Holly Jacksons neuester Thriller, "Not Quite Dead Yet", entführt uns in eine außergewöhnliche Detektivgeschichte. Der erste Blick auf das Cover mag unscheinbar wirken, doch beim genauen Hinsehen offenbart sich seine Genialität: Die Abbildung eines Gehirnscans mit sich ausbreitenden Verletzungen ist eine perfekte visuelle Metapher für Jets Kampf gegen die Zeit und ihren drohenden Tod durch ein Aneurysma. Ein subtiler, aber treffender Hinweis auf das, was uns im Inneren erwartet.
Die Geschichte packt einen sofort. Jet Mason, 27 Jahre alt und aus reichem Hause, findet sich nach einem brutalen Überfall mit einer niederschmetternden Diagnose konfrontiert: Ihr bleiben höchstens noch sieben Tage. Doch statt im Krankenhaus zu verweilen, beschließt sie, ihre letzten Stunden zu nutzen, um ihren eigenen "Mord" aufzuklären. Zusammen mit ihrem loyalen Kindheitsfreund Billy taucht sie tief in die Geheimnisse von Woodstock, Vermont, ein und scheut sich nicht, auch die Schattenseiten ihrer eigenen Familie ans Licht zu zerren.
Jacksons Schreibstil ist, wie gewohnt, fesselnd und zieht den Leser umgehend in den Bann. Auch wenn es diesmal etwas länger dauern mag, sich vollständig in die erwachseneren Thematiken einzufinden, nimmt der Erzählfluss, einmal aufgenommen, Fahrt auf und hält die Spannung bis zur letzten Seite konstant hoch. Die Art und Weise, wie sie Jets innere Zerrissenheit und ihren schwarzen Humor einfängt, ist meisterhaft.
Mit Jet als Protagonistin hatte ich anfangs meine Schwierigkeiten. Ihre schonungslose Direktheit und die fehlende Rücksichtnahme auf die Gefühle anderer wirken zunächst befremdlich.
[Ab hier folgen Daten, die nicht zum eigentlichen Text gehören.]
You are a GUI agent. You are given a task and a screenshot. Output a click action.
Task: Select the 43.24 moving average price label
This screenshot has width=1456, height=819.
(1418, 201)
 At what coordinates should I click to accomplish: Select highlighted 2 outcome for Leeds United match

Man fragt sich, ob dies ihrer Persönlichkeit entspringt oder eine Reaktion auf ihr bevorstehendes Ende ist. Doch im Laufe des Buches wächst Jet einem ans Herz. Ihr Galgenhumor und die Entschlossenheit, nicht bemitleidet werden zu wollen, machen sie zu einer komplexen und letztlich liebenswerten Figur. Billy hingegen, der ihr bedingungslos zur Seite steht, ist sofort ein Sympathieträger. Seine Loyalität und die Bereitschaft, Jet bei ihrer ungewöhnlichen Mission zu unterstützen, sind bewundernswert.
Die Prämisse, den eigenen Mord aufzuklären, bevor man stirbt, ist grandios und sorgt für eine einzigartige Spannung. Man rätselt mit Jet und Billy mit, wird auf falsche Fährten gelockt und staunt über die Verstrickungen. Der Fall ist clever konstruiert und die Auflösung schlüssig, auch wenn das Ende, nach all den Wendungen, vielleicht nicht ganz so spektakulär ausfällt, wie man es sich erhofft. Trotzdem bleibt die Geschichte lange nach dem Lesen im Kopf und lädt zum Nachdenken ein.
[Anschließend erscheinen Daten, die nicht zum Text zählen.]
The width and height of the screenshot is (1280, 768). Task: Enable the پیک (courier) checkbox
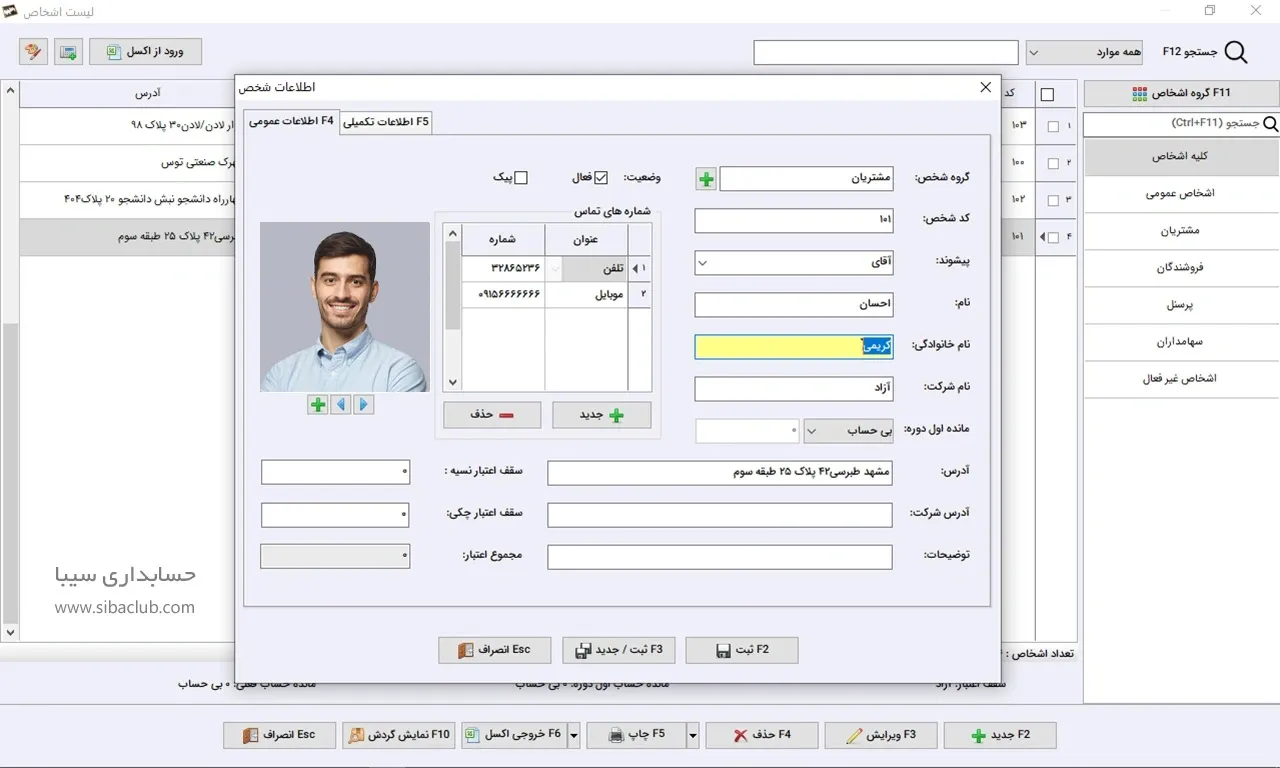[520, 178]
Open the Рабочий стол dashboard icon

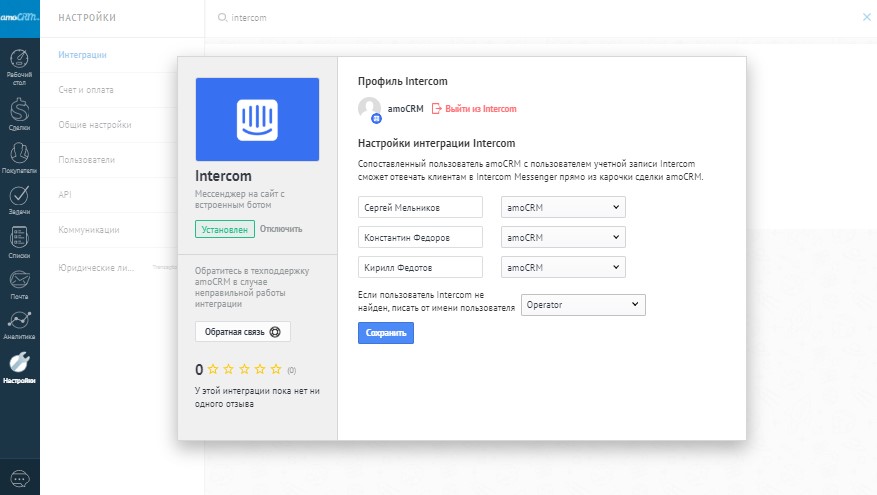(19, 63)
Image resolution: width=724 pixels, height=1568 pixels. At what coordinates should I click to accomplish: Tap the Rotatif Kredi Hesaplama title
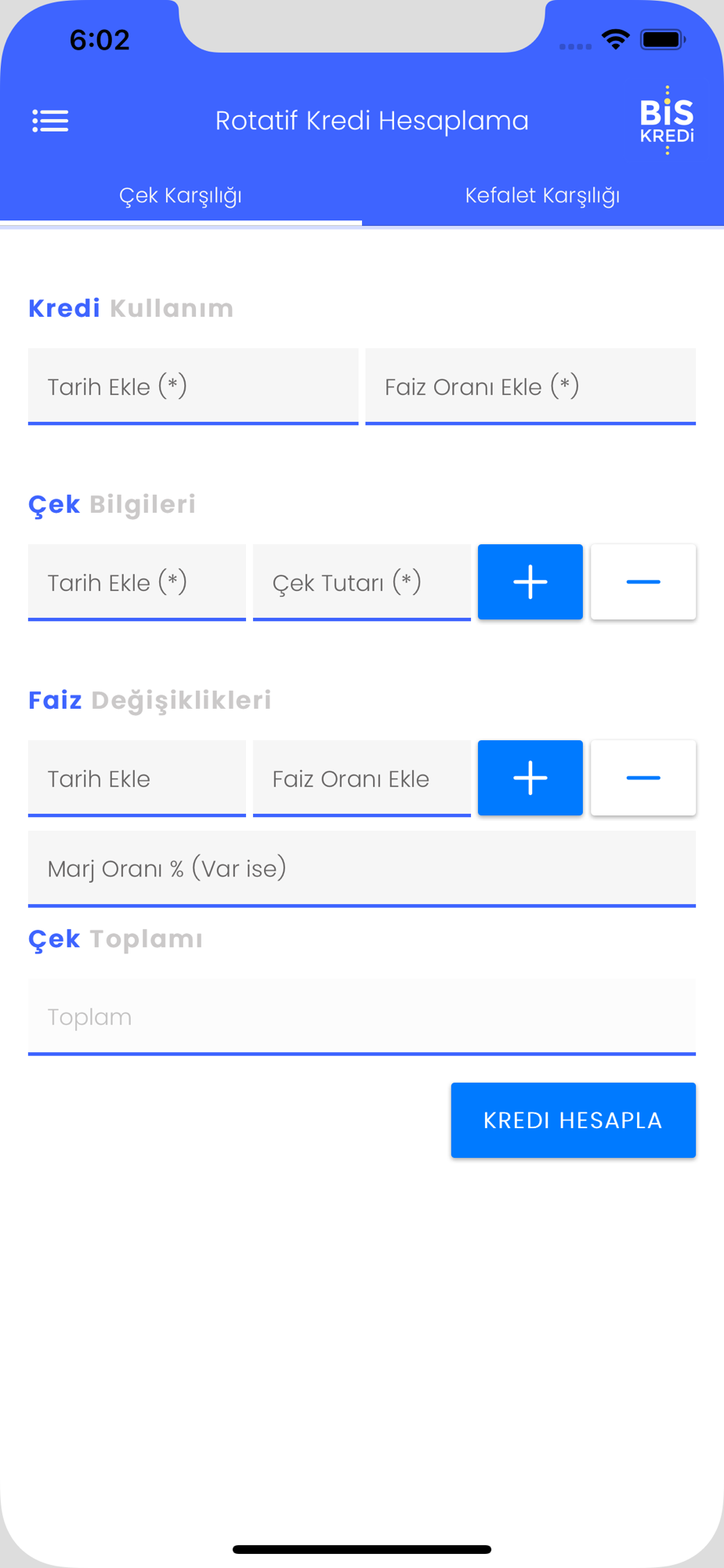(x=372, y=121)
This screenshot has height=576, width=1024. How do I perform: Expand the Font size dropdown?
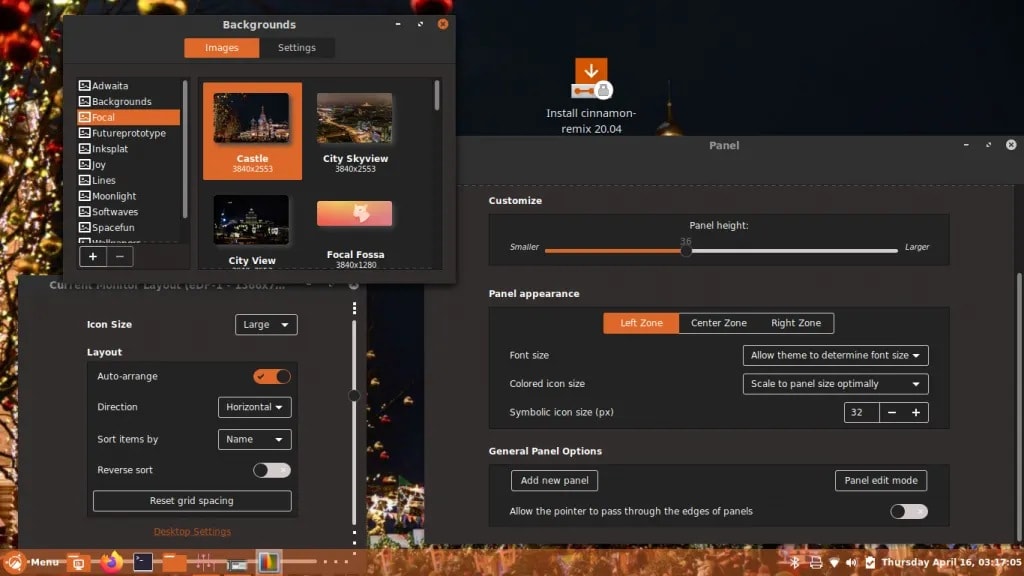[x=835, y=355]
"Not Quite Dead Yet" ist ein packender und emotionaler Thriller, der mit seiner originellen Idee und den vielschichtigen Charakteren überzeugt. Holly Jackson beweist einmal mehr ihr Talent, spannende Geschichten zu erzählen und dabei auch tiefgründige menschliche Emotionen zu beleuchten. Ein absolutes Leseerlebnis für alle, die gerne miträtseln und sich von unkonventionellen Helden mitreißen lassen.